Deep generative models
Generative models usually takes input training samples from some distribution and tries to learn a model that represents that distribution.
Usecases:
- Fair models
- Outlier detection, detect outliers in data using the learned distribution
Latent variable models:
- Autoencoders and Variational Autoencoders
- Generative Adversarial Networks
Latent variables: True explanatory factors that are behind the data.
Autoencoders
Encoder and decoder Minimize reconstruction error.
Variational Autoencoders
Latent variable is probabilistic and defined by parameters of the distribution ( mean and variance for gaussian)
In order to control complexity, a regularization term is added, which is the KL Divergence between the inferred latent distribution and a fixed prior on the latent distribution.

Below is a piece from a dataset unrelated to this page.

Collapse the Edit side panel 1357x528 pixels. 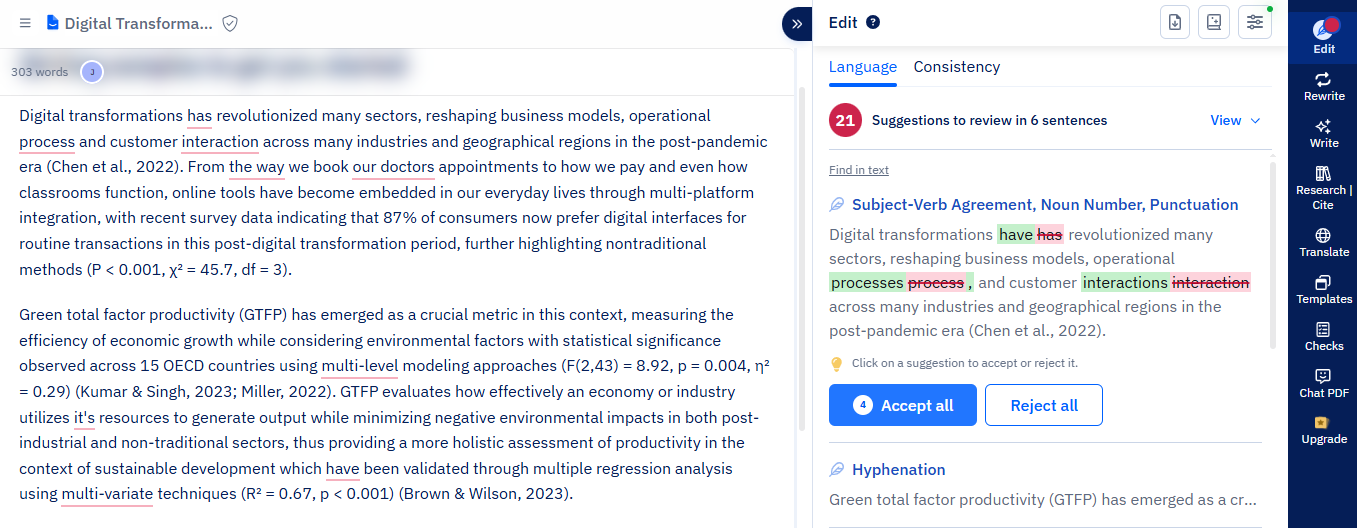tap(796, 23)
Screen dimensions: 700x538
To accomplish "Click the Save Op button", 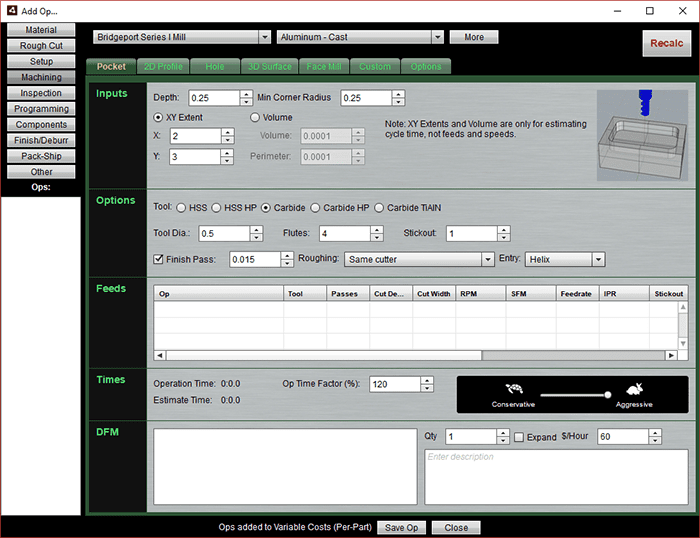I will (402, 527).
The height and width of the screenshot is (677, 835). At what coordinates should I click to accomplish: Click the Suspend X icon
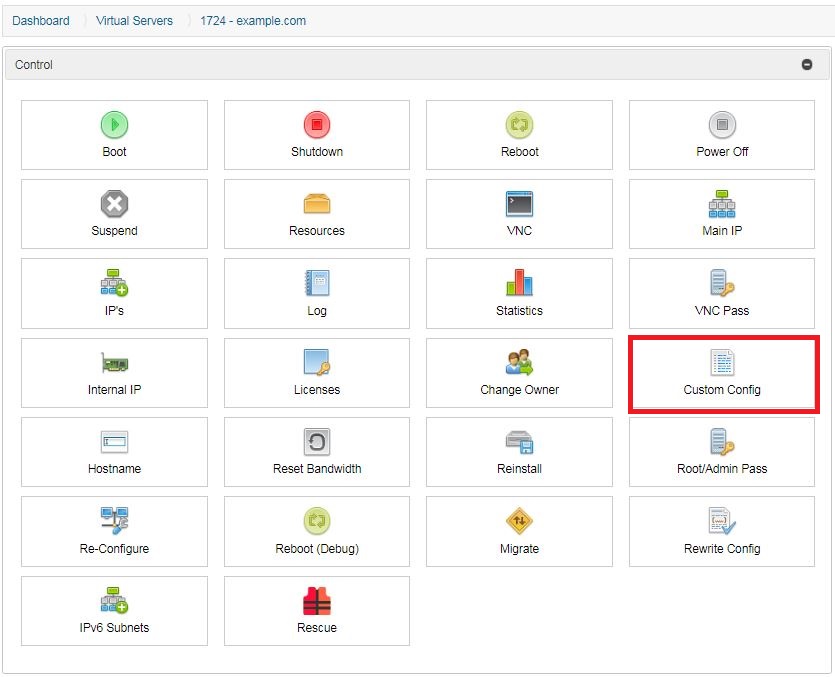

A common prior on the latent distribution is a gaussian with zero mean and unit standard deviation. This avoids discontinuties in the latent space and reduces pointed / narrow distributions.
Generative Adversarial Networks (GANs)
Generator: Start from random noise to create $X_{fake}$
Discriminator: Tries to indentify, real $X$ from $X_{fake}$.
The objective function for this problem would be:
$arg \hspace{3px} min_G \hspace{10px} arg \hspace{3px} max_D \hspace{10px}log D(G(z)) + log( 1 - D(X)) $
This is because we want to maximize discrimator performance $D()$
and then try to confuse the best discriminator with more and more realistic generated samples $G(z)$.